Any news on when this one is popping up? 

I saw a release date on the Monsters In Motion site of 12/12/12.

http://www.monstersinmotion.com/car...2/creature-with-julia-adams-model-kit-p-17101


----------



## DinoMike (Jan 1, 1970)

Frank mentioned on the Moebius Facebook page that's it's looking like sometime in the 1st quarter of 2013. Box art issues held it up.


----------



## Jimmy B (Apr 19, 2000)

I think late January-ish
Meantime Enjoy Krogar, Drac Delux, New Ironman, Catwoman ect ect ect


----------



## painter x (Oct 15, 2006)

This is the one I have been waiting for


----------



## Moebius (Mar 15, 2007)

They hit port in California on January 14th. Depending on customs and port traffic, they should be on the road to distributors in less than two weeks.


----------



## deadmanincfan (Mar 11, 2008)

Once again Frank and company deliver styrene goodness! Thankee, sir!


----------



## painter x (Oct 15, 2006)

Moebius said:


> They hit port in California on January 14th. Depending on customs and port traffic, they should be on the road to distributors in less than two weeks.

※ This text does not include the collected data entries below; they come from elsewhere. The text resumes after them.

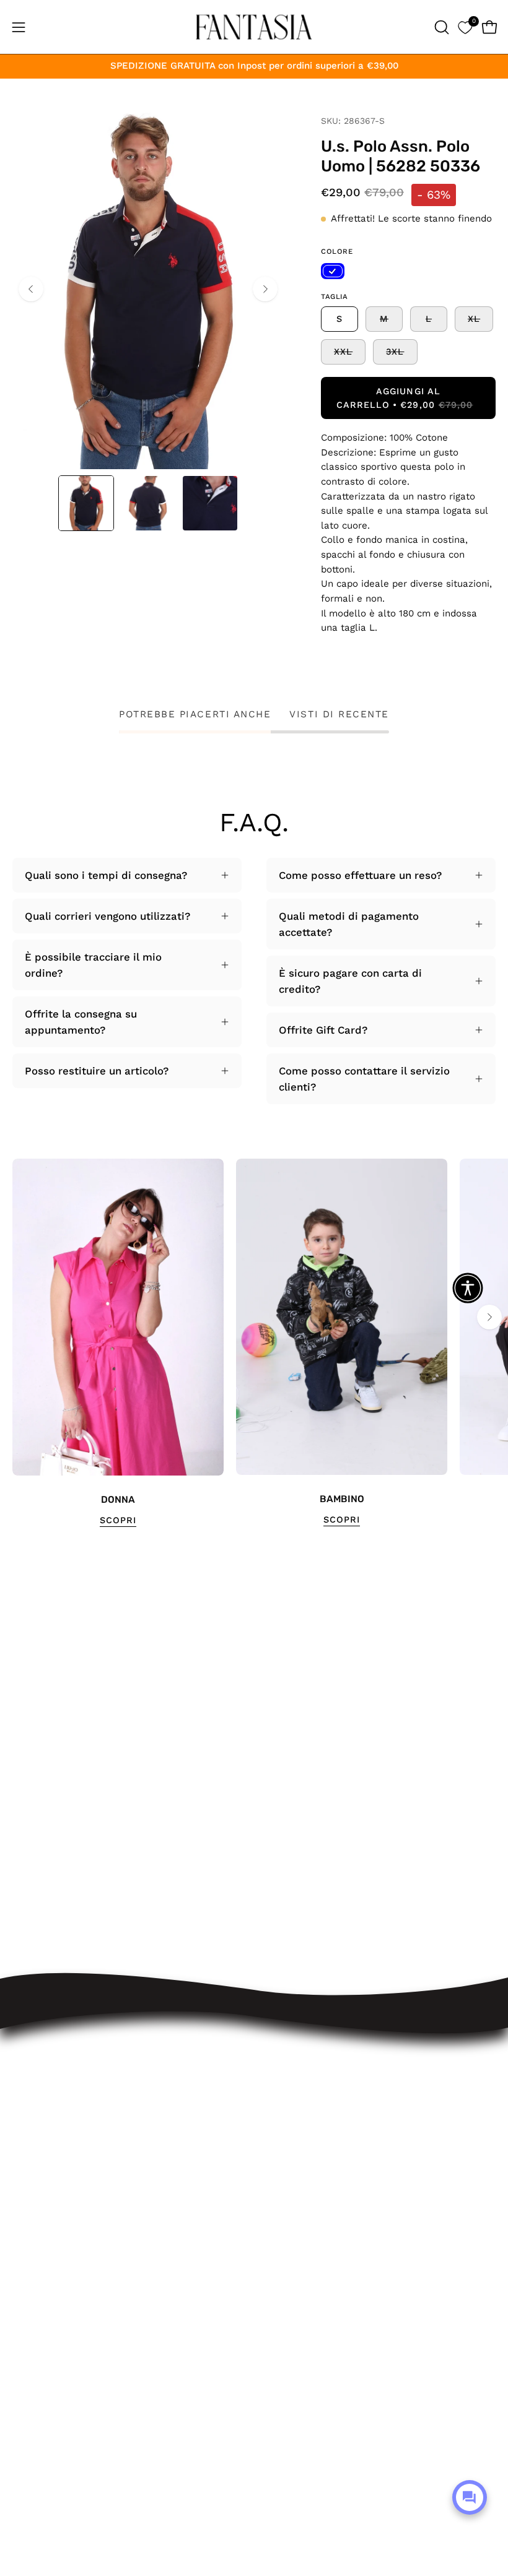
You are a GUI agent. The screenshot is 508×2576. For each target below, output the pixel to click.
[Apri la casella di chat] (469, 2497)
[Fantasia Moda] (254, 27)
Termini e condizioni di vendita (343, 2162)
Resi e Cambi (300, 2119)
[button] (440, 27)
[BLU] (332, 271)
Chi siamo (291, 2248)
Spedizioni (292, 2097)
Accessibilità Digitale (318, 2183)
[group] (254, 1343)
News (280, 2269)
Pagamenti (293, 2140)
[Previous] (31, 289)
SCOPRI (118, 1520)
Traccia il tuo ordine (316, 2076)
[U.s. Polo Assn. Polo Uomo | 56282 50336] (86, 503)
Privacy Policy (300, 2204)
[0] (464, 27)
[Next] (265, 289)
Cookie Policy (300, 2226)
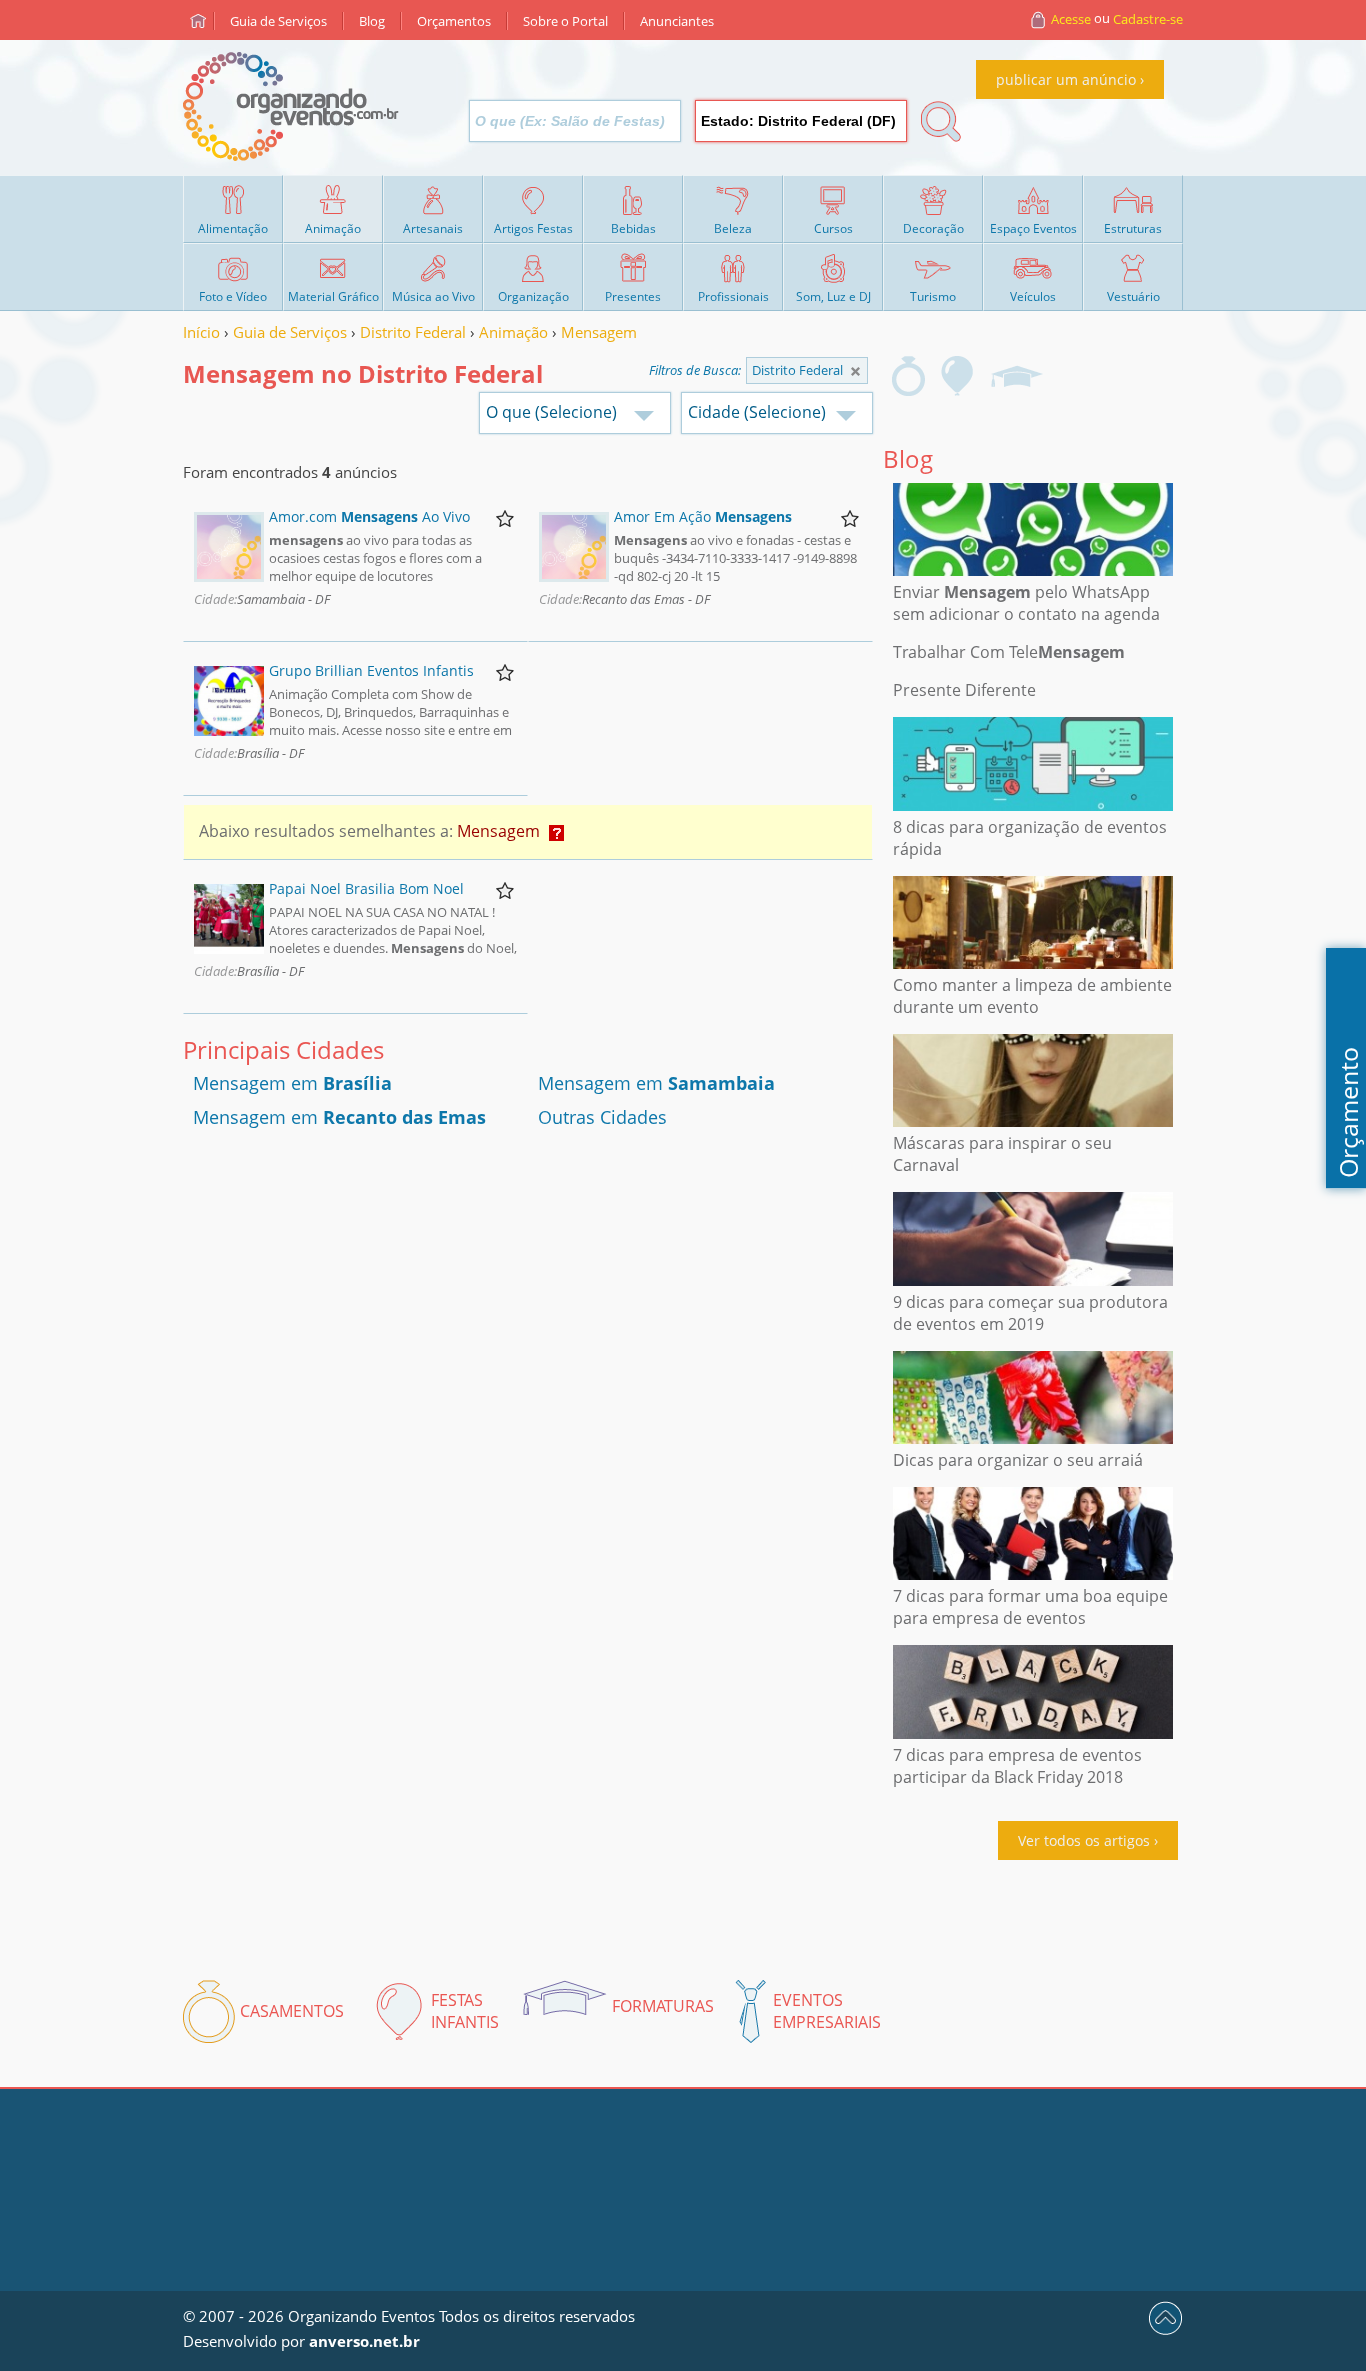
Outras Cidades (602, 1117)
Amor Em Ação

This is great news Now we must dance


----------



## Zombie_61 (Apr 21, 2004)

Moebius said:


> They hit port in California on January 14th. Depending on customs and port traffic, they should be on the road to distributors in less than two weeks.


Jeez, you guys work fast! :thumbsup:


----------



## djnick66 (May 2, 2008)

Good news I was waiting to buy Kogar, Dracula and the Creature together...


----------



## Mitchellmania (Feb 14, 2002)

Great timing! I'm almost finished with my Custom Dracula !!


----------